Effective Python2 读书笔记1

Item 2: Follow the PEP 8 Style Guide

Naming

Naming
functions, variables, attributes lowercase_underscore
protected instance attributes _leading_underscore
private instance attributes __double_leading_underscore
classes, exceptions CapitalizedWord
module-level constants ALL_CAPS

Expressions and Statements

Always use absolute names for modules when importing them, not names relative to the current module's own path.

# not good
import foo
foo.bar()

# good
from foo import bar
bar()

Item 3: Know the Differences Between str and unicode

In Python2, there are two types that represent sequences of characters: str and unicode. Instances of str contain raw 8-bit values. Instances of unicode contain Unicode characters.

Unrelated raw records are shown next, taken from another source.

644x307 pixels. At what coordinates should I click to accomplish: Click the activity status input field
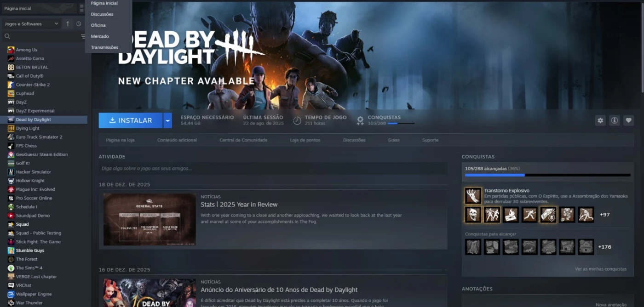tap(273, 169)
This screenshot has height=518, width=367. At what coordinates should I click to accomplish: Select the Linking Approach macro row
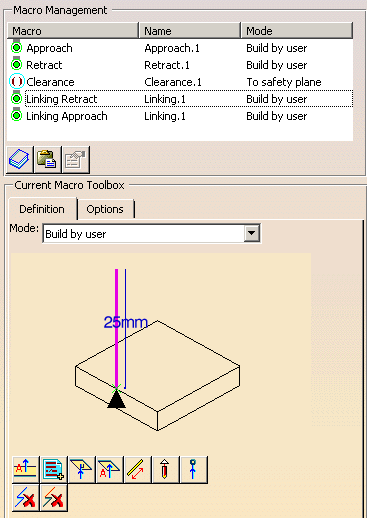(x=180, y=116)
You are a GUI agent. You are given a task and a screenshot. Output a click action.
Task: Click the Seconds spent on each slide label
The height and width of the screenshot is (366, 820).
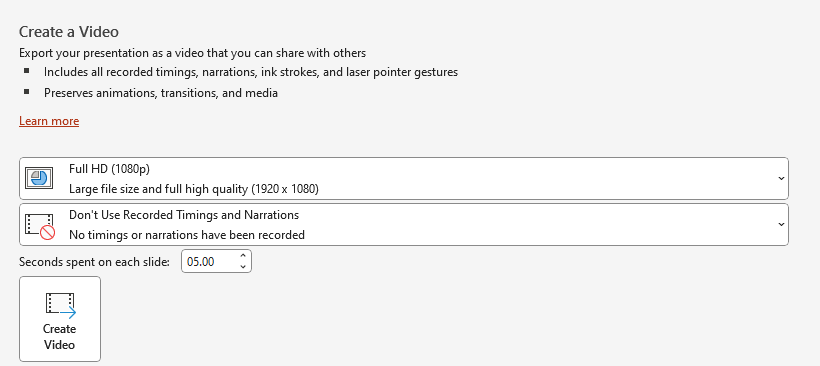point(95,262)
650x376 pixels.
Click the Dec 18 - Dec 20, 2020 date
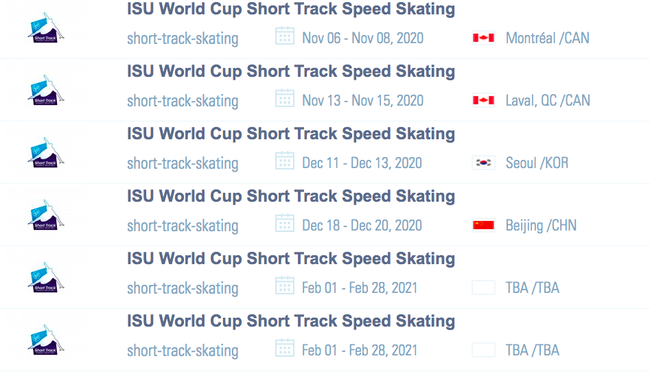coord(362,226)
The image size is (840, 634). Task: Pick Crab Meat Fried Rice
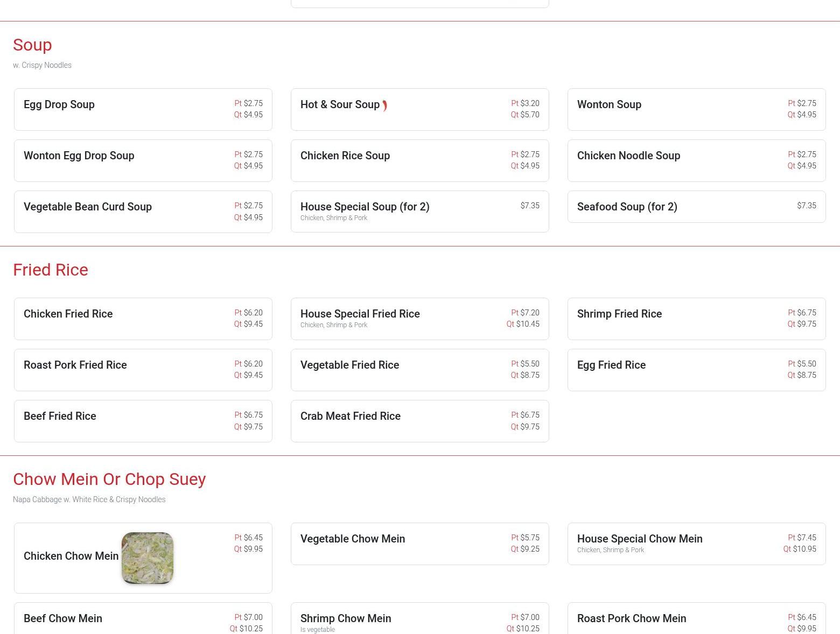[x=350, y=417]
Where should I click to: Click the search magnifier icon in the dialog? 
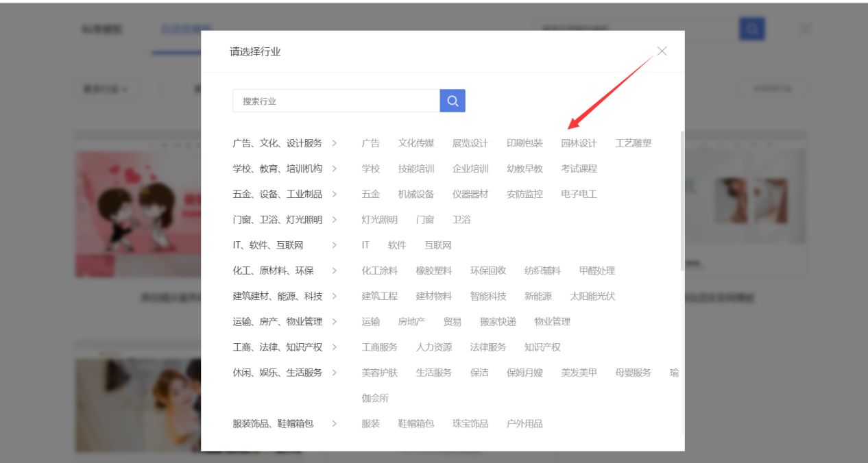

The most common encoding to represent Unicode characters as binary data is UTF-8. Unicode instance in Python 2 do not have an associated binary encoding. To convert Unicode characters to binary data, you must use the encode method. To convert binary data to Unicode characters, you must use the decode method.

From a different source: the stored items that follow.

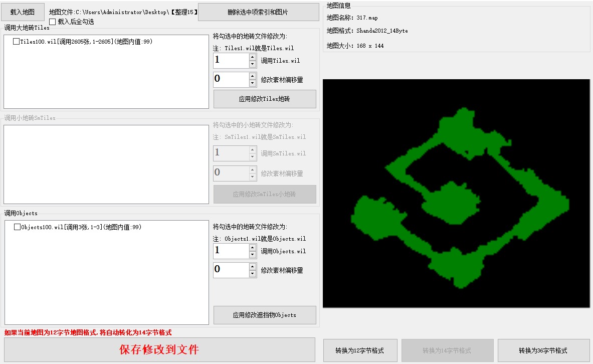Decrease Objects 修改素材偏移量 with down arrow
The height and width of the screenshot is (364, 593).
coord(253,274)
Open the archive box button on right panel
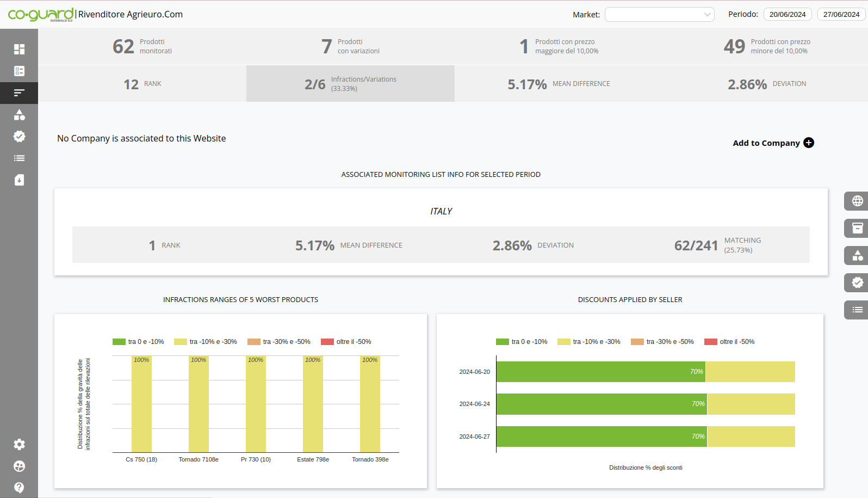This screenshot has height=498, width=868. click(857, 228)
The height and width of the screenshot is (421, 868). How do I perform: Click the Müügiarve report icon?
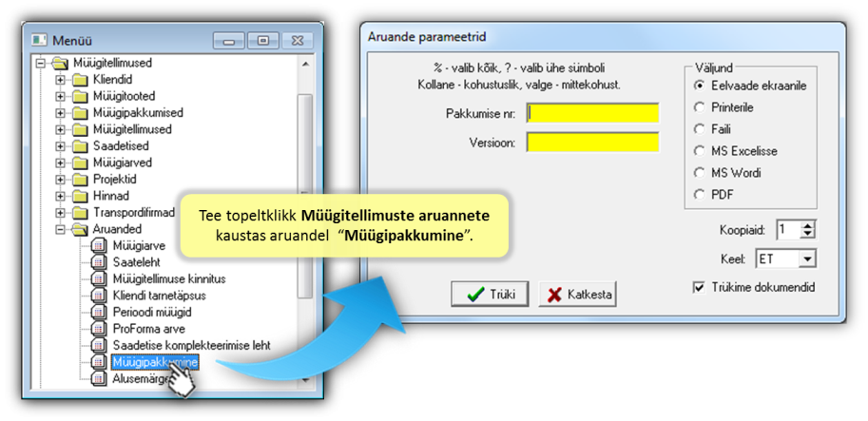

The core of your program should use Unicode character type (unicode in Python 2) and should not assume anything about character encodings. This approach allows you to be very accepting of alternative text encoding while being strict about your output text encoding.

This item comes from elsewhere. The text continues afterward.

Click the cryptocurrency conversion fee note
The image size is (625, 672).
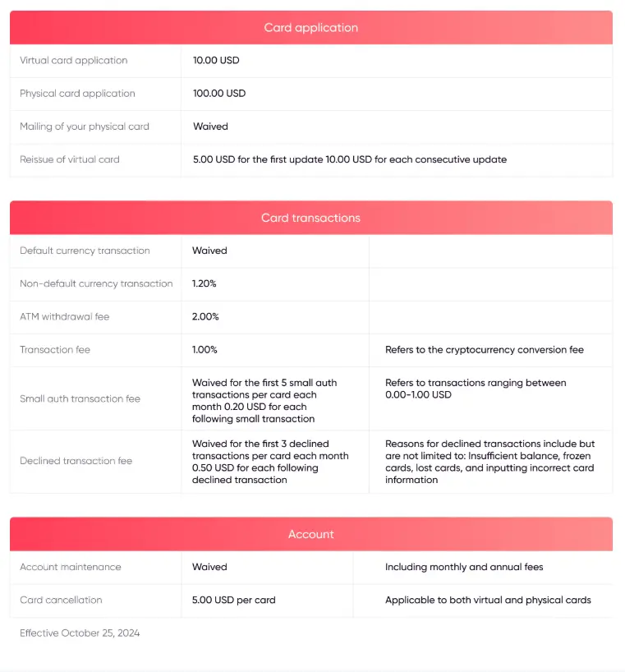(x=485, y=350)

def to_unicode(unicode_or_str):
    if isinstance(unicode_or_str, str):
        value = unicode_or_str.decode('utf-8')
    else:
        value = unicode_or_str
    return value    # Instance of unicode

def to_str(unicode_or_str):
    if isinstance(unicode_or_str, unicode):
        value = unicode_or_str.encode('utf-8')
    else:
        value = unicode_or_str
    return value    # Instance of str

In Python 2, file operations default to binary encoding. But still always open file using a binary mode (like 'rb' or 'wb').

Item 4: Write Helper Functions Instead of Complex Expressions

Python's syntax makes it all too easy to write single-line expressions that are overly complicated and difficult to read.

Move complex expressions into helper functions, especially if you need to use the same logic repeatedlly.

The if/else expression provides a more readable alternative to using Boolean operators like or and and in expressions.

from urllib.parse import parse_qs
my_values = parse_qs('red=5&blue=0&green=',
                                  keep_blank_values=True)
print(repr(my_values))

>>>
{'red': ['5'], 'green': [''], 'blue': ['0']}

# just use get method
print('Red:        ', my_values.get('red'))
print('Green:     ', my_values.get('green'))
print('Opacity:   ', my_values.get('opacity'))

>>>
Red:         ['5']
Green:      ['']
Opacity:    None

# what about  set a default of 0, use or operator
red = int(my_values.get('red', [''])[0] or 0)
green = int(my_values.get('green', [''])[0] or 0)
opacity = int(my_values.get('opacity', [''])[0] or 0)

# use if/else expression
red = my_values.get('red')
red = int(red[0]) if red[0] else 0

# ues if/else statement
green = my_values.get('green')
if green[0]:
    green = int(green[0])
else:
    green = 0

# helper function, make sense
def get_first_int(values, key, default=0):
    found = values.get(key, [''])
    if found[0]:
        found = int(found[0])
    else:
        found = default
    return found

green = get_first_int(my_values, 'green')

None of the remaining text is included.